= TASK =
The material below must be output exactly, line for line.
-- -- --
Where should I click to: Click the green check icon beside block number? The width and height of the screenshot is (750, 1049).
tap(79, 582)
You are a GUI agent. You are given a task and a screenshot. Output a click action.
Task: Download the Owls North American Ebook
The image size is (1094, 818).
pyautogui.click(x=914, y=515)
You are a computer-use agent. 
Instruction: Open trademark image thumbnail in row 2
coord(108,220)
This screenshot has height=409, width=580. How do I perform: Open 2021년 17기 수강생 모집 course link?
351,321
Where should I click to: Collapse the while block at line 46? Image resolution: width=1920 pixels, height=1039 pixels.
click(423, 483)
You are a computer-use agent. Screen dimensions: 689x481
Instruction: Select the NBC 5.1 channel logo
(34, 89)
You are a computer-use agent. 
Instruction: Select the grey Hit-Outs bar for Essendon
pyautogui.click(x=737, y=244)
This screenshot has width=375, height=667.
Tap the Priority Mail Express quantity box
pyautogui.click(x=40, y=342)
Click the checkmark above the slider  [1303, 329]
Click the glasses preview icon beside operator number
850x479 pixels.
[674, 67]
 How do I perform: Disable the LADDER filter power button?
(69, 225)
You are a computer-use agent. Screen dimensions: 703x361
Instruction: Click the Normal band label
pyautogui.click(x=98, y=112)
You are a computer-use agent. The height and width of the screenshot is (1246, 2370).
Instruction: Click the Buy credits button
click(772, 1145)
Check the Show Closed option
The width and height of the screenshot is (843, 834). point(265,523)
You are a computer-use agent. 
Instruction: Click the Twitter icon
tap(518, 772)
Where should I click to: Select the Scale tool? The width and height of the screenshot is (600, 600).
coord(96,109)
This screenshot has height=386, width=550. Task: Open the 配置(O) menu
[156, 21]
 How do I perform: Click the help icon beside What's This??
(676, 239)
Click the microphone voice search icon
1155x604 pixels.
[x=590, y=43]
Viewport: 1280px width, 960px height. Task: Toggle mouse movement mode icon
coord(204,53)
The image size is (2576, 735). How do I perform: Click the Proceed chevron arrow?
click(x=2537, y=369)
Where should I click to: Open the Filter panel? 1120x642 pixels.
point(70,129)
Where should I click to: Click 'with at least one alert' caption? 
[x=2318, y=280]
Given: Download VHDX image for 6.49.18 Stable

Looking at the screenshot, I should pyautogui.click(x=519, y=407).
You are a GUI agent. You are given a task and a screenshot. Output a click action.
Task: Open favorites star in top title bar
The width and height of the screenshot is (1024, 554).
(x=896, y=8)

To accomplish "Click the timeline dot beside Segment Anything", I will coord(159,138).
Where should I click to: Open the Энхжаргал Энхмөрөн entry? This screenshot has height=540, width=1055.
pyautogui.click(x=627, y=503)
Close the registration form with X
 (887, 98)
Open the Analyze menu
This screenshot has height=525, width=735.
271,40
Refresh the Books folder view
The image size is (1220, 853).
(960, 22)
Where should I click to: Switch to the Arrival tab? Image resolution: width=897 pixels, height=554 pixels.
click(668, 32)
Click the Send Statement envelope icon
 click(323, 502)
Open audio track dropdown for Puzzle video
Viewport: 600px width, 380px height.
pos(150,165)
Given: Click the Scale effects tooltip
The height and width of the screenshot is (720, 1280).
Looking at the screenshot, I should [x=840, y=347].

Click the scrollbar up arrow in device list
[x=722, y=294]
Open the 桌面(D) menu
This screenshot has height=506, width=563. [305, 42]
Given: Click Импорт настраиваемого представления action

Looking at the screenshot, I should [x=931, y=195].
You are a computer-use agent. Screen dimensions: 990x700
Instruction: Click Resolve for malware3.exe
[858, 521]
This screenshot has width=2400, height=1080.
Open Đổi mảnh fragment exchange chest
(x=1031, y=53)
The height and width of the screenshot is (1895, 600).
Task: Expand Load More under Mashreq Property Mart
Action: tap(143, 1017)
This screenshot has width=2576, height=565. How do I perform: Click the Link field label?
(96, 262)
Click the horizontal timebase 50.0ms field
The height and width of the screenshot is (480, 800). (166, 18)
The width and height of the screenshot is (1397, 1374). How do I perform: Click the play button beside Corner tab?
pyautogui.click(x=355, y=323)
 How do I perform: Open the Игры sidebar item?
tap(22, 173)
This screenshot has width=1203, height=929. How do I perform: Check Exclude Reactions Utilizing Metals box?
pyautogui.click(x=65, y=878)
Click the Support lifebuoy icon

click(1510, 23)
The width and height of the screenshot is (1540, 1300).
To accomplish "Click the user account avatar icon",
-- -- --
= EXPECTED OUTPUT =
Where should I click to: Click the green check icon beside block number? The width and height of the screenshot is (750, 1049).
tap(79, 582)
You are a GUI agent. You are given a task and a screenshot. Output a click action.
Task: Download the Owls North American Ebook
The image size is (1094, 818).
pyautogui.click(x=914, y=515)
You are a computer-use agent. 
Instruction: Open trademark image thumbnail in row 2
coord(108,220)
This screenshot has height=409, width=580. How do I perform: Open 2021년 17기 수강생 모집 course link?
351,321
Where should I click to: Collapse the while block at line 46? Image resolution: width=1920 pixels, height=1039 pixels.
click(423, 483)
You are a computer-use agent. Screen dimensions: 689x481
Instruction: Select the NBC 5.1 channel logo
(34, 89)
You are a computer-use agent. 
Instruction: Select the grey Hit-Outs bar for Essendon
pyautogui.click(x=737, y=244)
This screenshot has width=375, height=667.
Tap the Priority Mail Express quantity box
pyautogui.click(x=40, y=342)
Click the checkmark above the slider  [1303, 329]
Click the glasses preview icon beside operator number
850x479 pixels.
[674, 67]
 How do I perform: Disable the LADDER filter power button?
(69, 225)
You are a computer-use agent. Screen dimensions: 703x361
Instruction: Click the Normal band label
pyautogui.click(x=98, y=112)
You are a computer-use agent. The height and width of the screenshot is (1246, 2370).
Instruction: Click the Buy credits button
click(772, 1145)
Check the Show Closed option
The width and height of the screenshot is (843, 834). point(265,523)
You are a computer-use agent. 
Instruction: Click the Twitter icon
tap(518, 772)
Where should I click to: Select the Scale tool? The width and height of the screenshot is (600, 600).
coord(96,109)
This screenshot has height=386, width=550. Task: Open the 配置(O) menu
[156, 21]
 How do I perform: Click the help icon beside What's This??
(676, 239)
Click the microphone voice search icon
1155x604 pixels.
[x=590, y=43]
Viewport: 1280px width, 960px height. Task: Toggle mouse movement mode icon
coord(204,53)
The image size is (2576, 735). How do I perform: Click the Proceed chevron arrow?
click(x=2537, y=369)
Where should I click to: Open the Filter panel? 1120x642 pixels.
point(70,129)
Where should I click to: Click 'with at least one alert' caption? 
[x=2318, y=280]
Given: Download VHDX image for 6.49.18 Stable

Looking at the screenshot, I should pyautogui.click(x=519, y=407).
You are a GUI agent. You are given a task and a screenshot. Output a click action.
Task: Open favorites star in top title bar
The width and height of the screenshot is (1024, 554).
(x=896, y=8)

To accomplish "Click the timeline dot beside Segment Anything", I will coord(159,138).
Where should I click to: Open the Энхжаргал Энхмөрөн entry? This screenshot has height=540, width=1055.
pyautogui.click(x=627, y=503)
Close the registration form with X
 (887, 98)
Open the Analyze menu
This screenshot has height=525, width=735.
271,40
Refresh the Books folder view
The image size is (1220, 853).
(960, 22)
Where should I click to: Switch to the Arrival tab? Image resolution: width=897 pixels, height=554 pixels.
click(668, 32)
Click the Send Statement envelope icon
 click(323, 502)
Open audio track dropdown for Puzzle video
Viewport: 600px width, 380px height.
pos(150,165)
Given: Click the Scale effects tooltip
The height and width of the screenshot is (720, 1280).
Looking at the screenshot, I should [x=840, y=347].

Click the scrollbar up arrow in device list
[x=722, y=294]
Open the 桌面(D) menu
This screenshot has height=506, width=563. [305, 42]
Given: Click Импорт настраиваемого представления action

Looking at the screenshot, I should [x=931, y=195].
You are a computer-use agent. Screen dimensions: 990x700
Instruction: Click Resolve for malware3.exe
[858, 521]
This screenshot has width=2400, height=1080.
Open Đổi mảnh fragment exchange chest
(x=1031, y=53)
The height and width of the screenshot is (1895, 600).
Task: Expand Load More under Mashreq Property Mart
Action: tap(143, 1017)
This screenshot has width=2576, height=565. How do I perform: Click the Link field label?
(96, 262)
Click the horizontal timebase 50.0ms field
The height and width of the screenshot is (480, 800). (166, 18)
The width and height of the screenshot is (1397, 1374). How do I perform: Click the play button beside Corner tab?
pyautogui.click(x=355, y=323)
 How do I perform: Open the Игры sidebar item?
tap(22, 173)
This screenshot has width=1203, height=929. How do I perform: Check Exclude Reactions Utilizing Metals box?
pyautogui.click(x=65, y=878)
Click the Support lifebuoy icon

click(1510, 23)
The width and height of the screenshot is (1540, 1300).
To accomplish "Click the user account avatar icon",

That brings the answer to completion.